All about support

My mind seems to be tied in to Cerebral Palsy these days, but writing blogs help me put what I feel back into perspective. Cerebral Palsy is the bane of my life.

Not only did I miss my milestones, but that when we deal with something in our childhood it makes it so much harder to go through those milestones. I didn’t have an abundance of confidence or self-esteem, but I realise now that I was seeing only the negative surrounding my condition.

When we go through something it’s easy to pick out all the bits we don’t like about ourselves, but dealing with something from an early age gives us that little more to go at. Whereas it may take us to reach adolescence, before we notice everything we don’t like about ourselves, from an early age I already knew there were things about my condition I didn’t like.

I didn’t like that my left foot was a different shape to my right. I also didn’t like the fact that when I was standing straight I was lopsided. I didn’t like looking at myself in the mirror with skirts on, but what I didn’t like the most was living with frustration, because I was given no support.

Support gives us the freedom to choose, the freedom to move forward with our lives, the freedom to make better choices, the freedom to allow us to deal with all the negative stuff, positively. When that doesn’t happen, we either muddle through; we make less than perfect choices or we stagnate and blame others because we’re not strong enough to make better choices for ourselves.

Then there are the days when I coped, or the days where everything seemed to overwhelm me. I know a lot of these feelings are brought about more in the winter months, when the nights draw in early and it’s bitterly cold and I’m left with a dull ache in my leg, then reality sets in and I’m back to Cerebral Palsy again.

I believe that no matter how good family are at giving support, the support that helps is the support we find from others going through the same emotional rollercoaster, because there is already an understanding there that implies, “I know how you feel, I understand what you’re going through.”

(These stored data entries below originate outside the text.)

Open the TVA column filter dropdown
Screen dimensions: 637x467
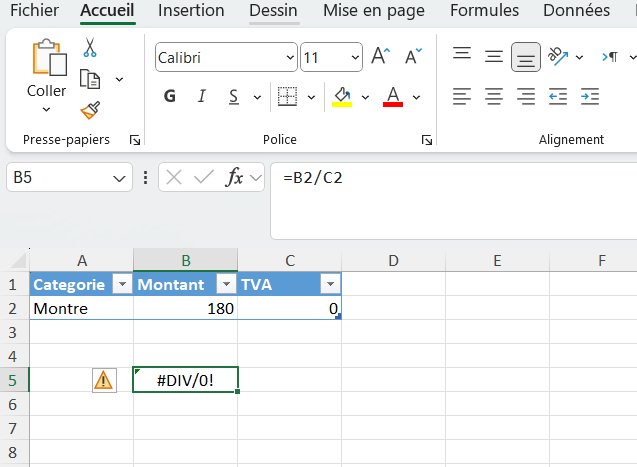click(x=330, y=285)
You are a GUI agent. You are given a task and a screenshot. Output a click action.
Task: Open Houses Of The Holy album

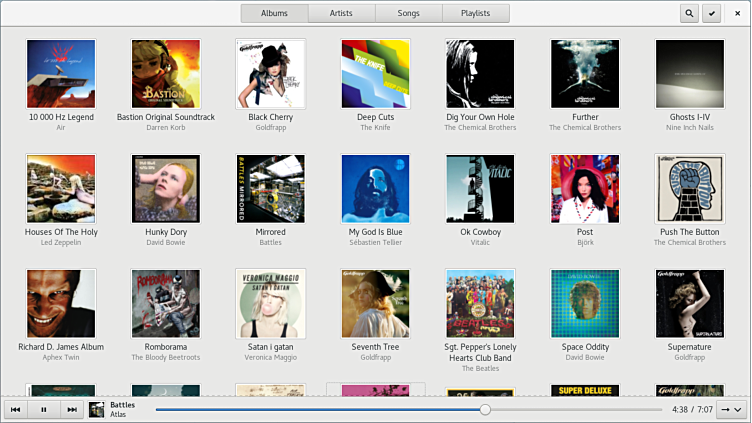coord(61,189)
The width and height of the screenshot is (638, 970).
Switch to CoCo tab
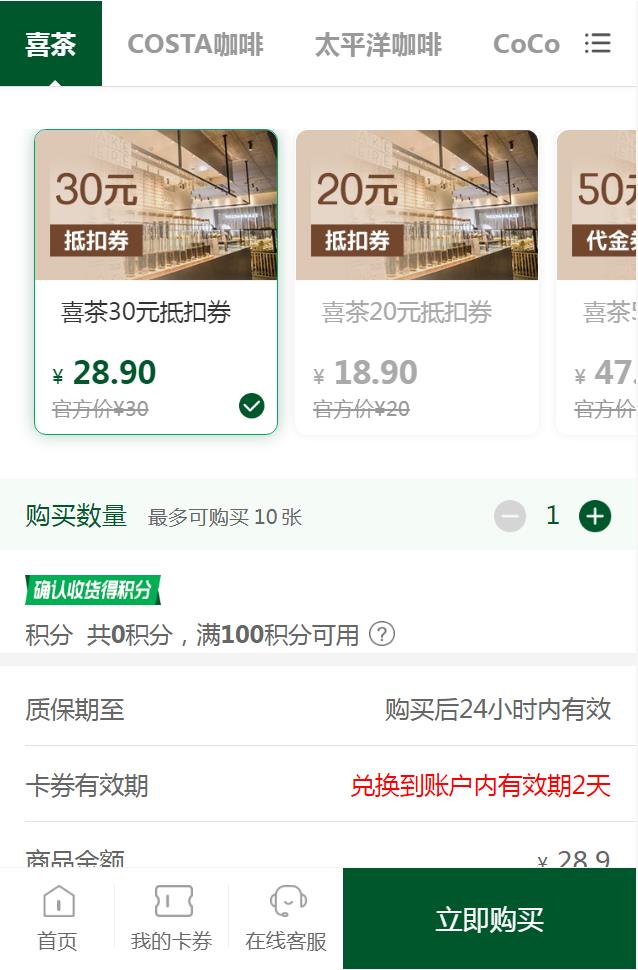527,45
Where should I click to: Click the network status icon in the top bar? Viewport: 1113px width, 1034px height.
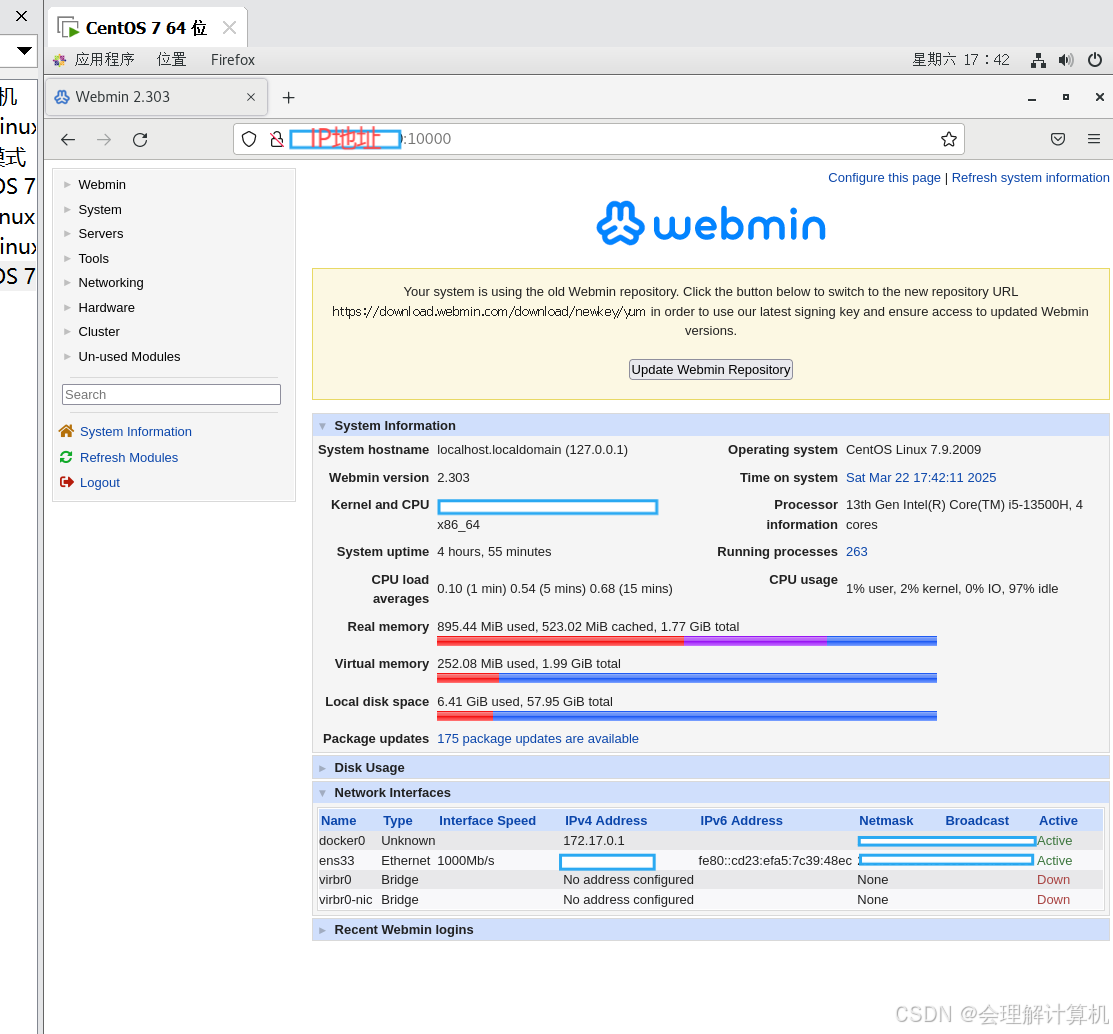tap(1037, 60)
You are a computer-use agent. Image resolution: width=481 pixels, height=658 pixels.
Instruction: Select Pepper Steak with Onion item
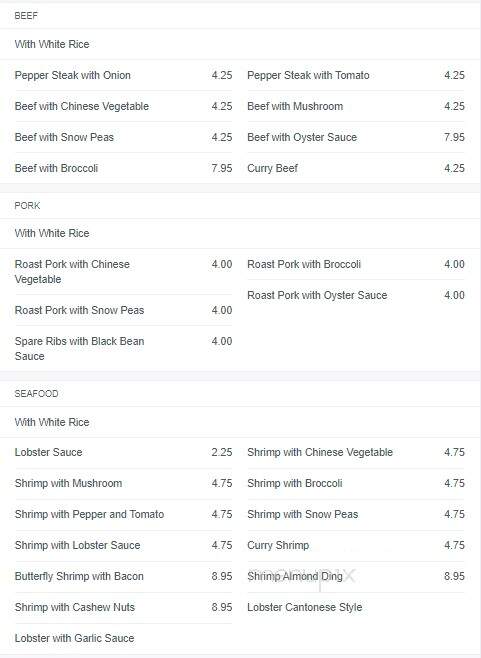73,75
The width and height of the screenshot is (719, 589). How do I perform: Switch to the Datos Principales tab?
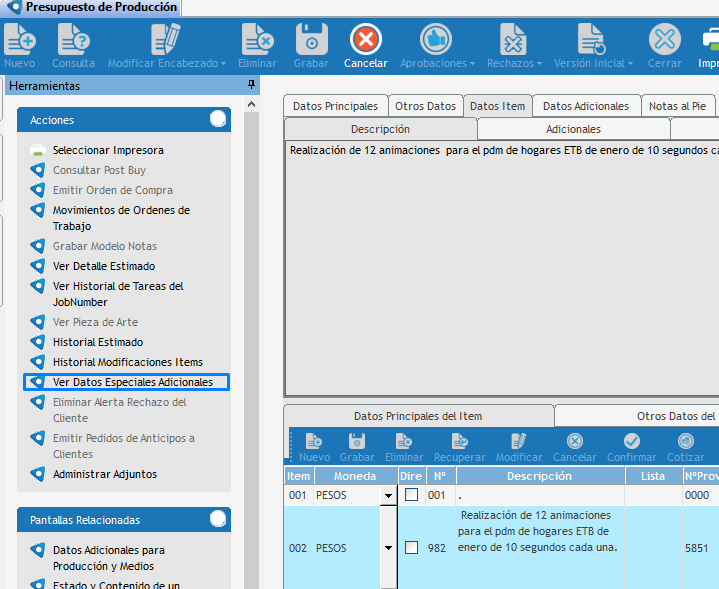pyautogui.click(x=335, y=106)
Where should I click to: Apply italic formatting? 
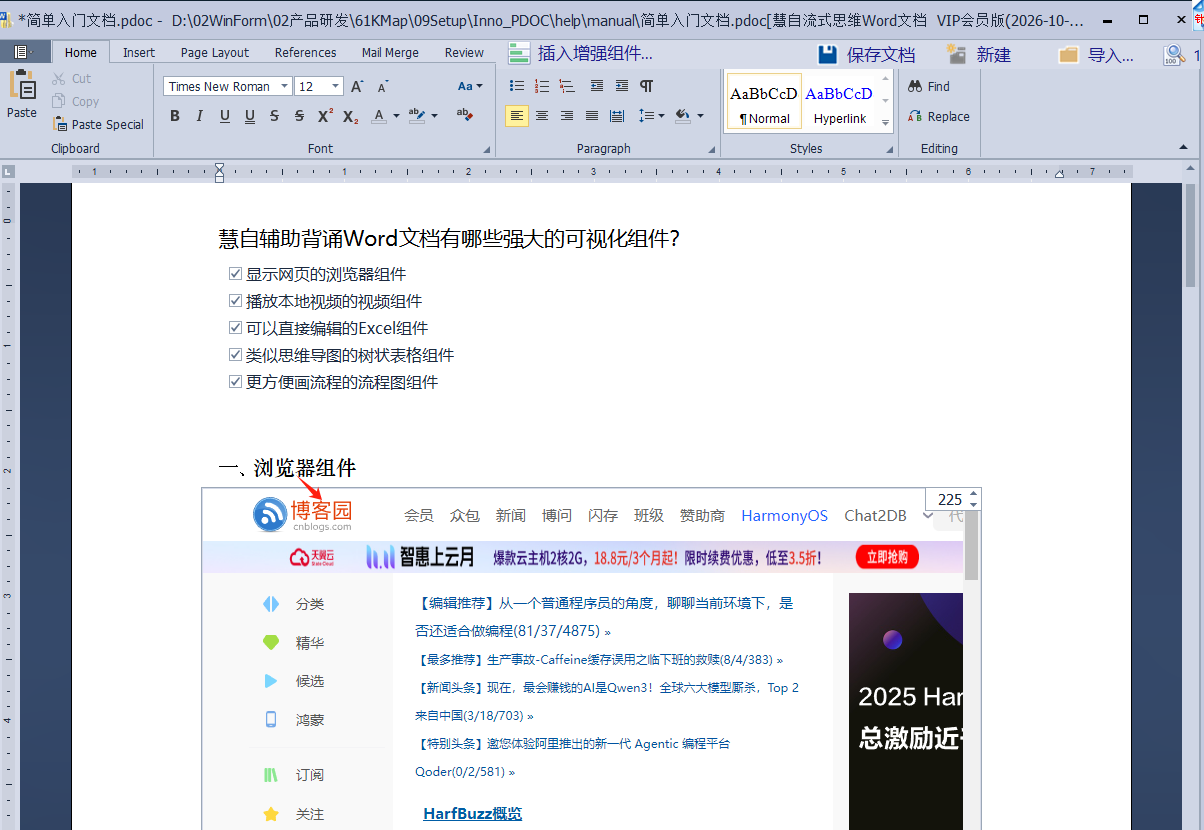(199, 116)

The support that comes from the heart, the support that says I’m here for you, I’m willing to listen, help where I can, even if I don’t quite understand what you’re going through is the best kind. That wasn’t my life.


9 Dec, 2010

12 thoughts on “All about support

  1. I agree. Support is so important, as it tells us there are others who are thinking about us and who are there for us when we need them. Unconditional support and understanding is a sign of real friendship and love.

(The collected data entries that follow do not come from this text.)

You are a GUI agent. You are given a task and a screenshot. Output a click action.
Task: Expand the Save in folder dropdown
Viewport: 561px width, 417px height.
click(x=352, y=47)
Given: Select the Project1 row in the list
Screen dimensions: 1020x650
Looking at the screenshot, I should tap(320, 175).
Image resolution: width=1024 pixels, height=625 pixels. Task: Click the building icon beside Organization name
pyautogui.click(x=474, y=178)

  2. Emotionally CP is a roller coaster. Growing up with a lack of confidence caused a lack of self-esteem. I was seeing only the negative and still do. Because I have thought that way all my life, negative thoughts pop into my head first, when I’m dealing with problems.

    1. I’m with you Bill. I Know exactly how you feel, particularly living around support which may still be negative. I am always here for you whenever you want as I know you will be for me.

  3. I agree. Sorry I haven’t been on lately. I have been really sick and so have staff. We’ve all had bad flu and a cold. I do know how you feel and I agree with you. The best support is someone just being there to help. That is the kind of support Matt gives to me everyday.

    I will try to get on tomorrow if I’m not feeling worse. Take care, Colleen.

    1. Thanks Colleen, glad you’re feeling slightly better. Yes having someone to help and just being there for someone, is the best kind of support.

  4. Good positive support is definitely needed for healthy self-esteem.

    I currently have a 5 yr old relative who lives with my son’s grandmother and she is so very harsh with her. She criticises everything she does, nothing is good enough and as a result, I helplessly watch as this little girl becomes more and more introverted. More and more scared to interact with others.

    I grew up around a lot of criticism myself, where I guess they were trying to strengthen me since I was always perceived as a quiet child, but instead of strengthening fully, it broke me just a little. Luckily I believe I can self heal and have taught myself to do just that by blocking out any negative vibes from anywhere and zoning in on purely what is positive and sincere.

    Support is definitely crucial in life if one is to feel confident and become generally well balanced emotionally.

    As far as the CP roller coaster is concerned, unfortunately I can give little input there, since I’m still very much going through all the ups, downs and loops of the ride.

    1. Many thanks for your response on today’s journal. You are completely right about support and how good support through our formative years makes us into positive adults with a high self-esteem.

      I am sorry to hear about your 5 year old relative. I don’t think subconsciously adults realise the hurt they cause children by the way they behave with them and from what you say it unfortunately sounds as though your relative is being brought up as your son’s grandmother was. I am pleased that you have found a way forward so that you impart positive thoughts on your own children.

      Whilst growing up with CP and having negativity around me, made me aware that I had to change to give my children better security in their own lives, so as you rightly say they grow into well balanced adults.

      We cannot change the past or other people, but we can change the way we support our own children, so that history doesn’t repeat itself.

      I am here for you and happy to help as you work through helping your son. It’s lovely to know and inspirational.

  5. I guess I’m running a little late today and am going to comment after your wrap up but this subject is so crucial I felt the need to say something.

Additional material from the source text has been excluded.